-- Begin Text extract --

Background information
- Also known as: Krabator
- Origin: Staré Město, Czech Republic
- Genre: Death metal
- Years active: 1984–2003, 2014–present
- Labels: System Shock; Morbid Records; Deathvastation Productions; Monitor Records;
- Spinoffs: Hypnos
- Members: Petr Kryštof; Bronislav Kovařík; Peter Hlaváč;

= Krabathor =

Czech metal band

Krabathor, spelled Krabator on their early demos, is a Czech death metal band from Uherské Hradiště, founded by vocalist and guitarist Petr "Christopher" Kryštof in 1984. The band includes bassist/vocalist Bronislav "Bruno" Kovařík and drummer Peter "Pegas" Hlaváč.

-- End Text extract --
-- Begin Source excerpt --

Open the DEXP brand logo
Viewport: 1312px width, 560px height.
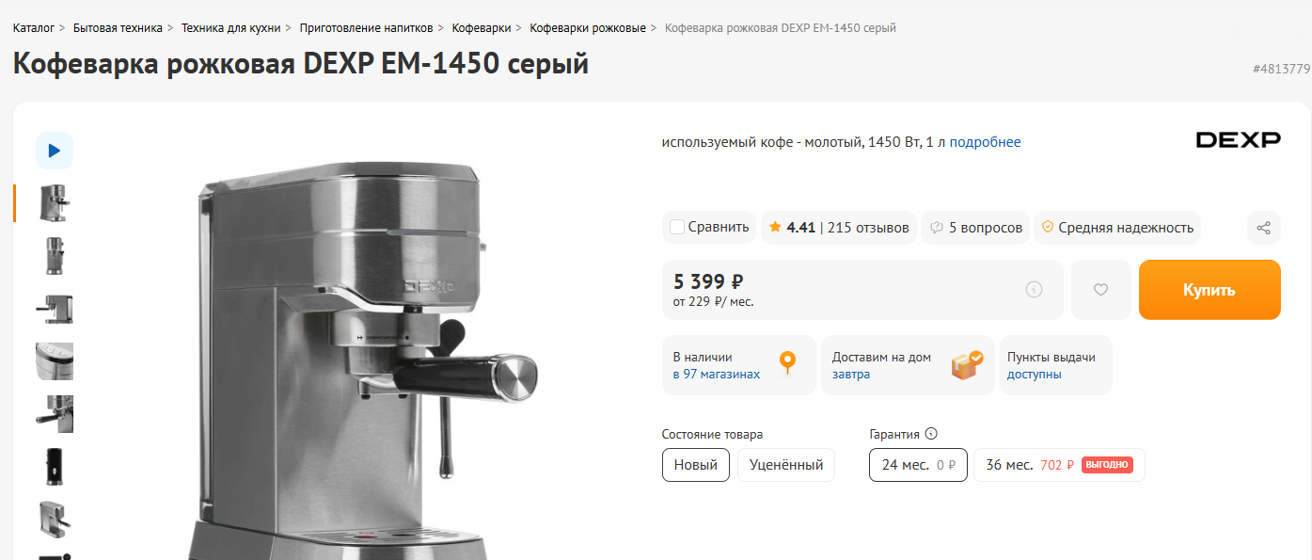(1238, 140)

-- End Source excerpt --

**Stated goal**
Please return the full Krabathor band profile shown above, word for word.

**Full solution**
Background information
- Also known as: Krabator
- Origin: Staré Město, Czech Republic
- Genre: Death metal
- Years active: 1984–2003, 2014–present
- Labels: System Shock; Morbid Records; Deathvastation Productions; Monitor Records;
- Spinoffs: Hypnos
- Members: Petr Kryštof; Bronislav Kovařík; Peter Hlaváč;

= Krabathor =

Czech metal band

Krabathor, spelled Krabator on their early demos, is a Czech death metal band from Uherské Hradiště, founded by vocalist and guitarist Petr "Christopher" Kryštof in 1984. The band includes bassist/vocalist Bronislav "Bruno" Kovařík and drummer Peter "Pegas" Hlaváč.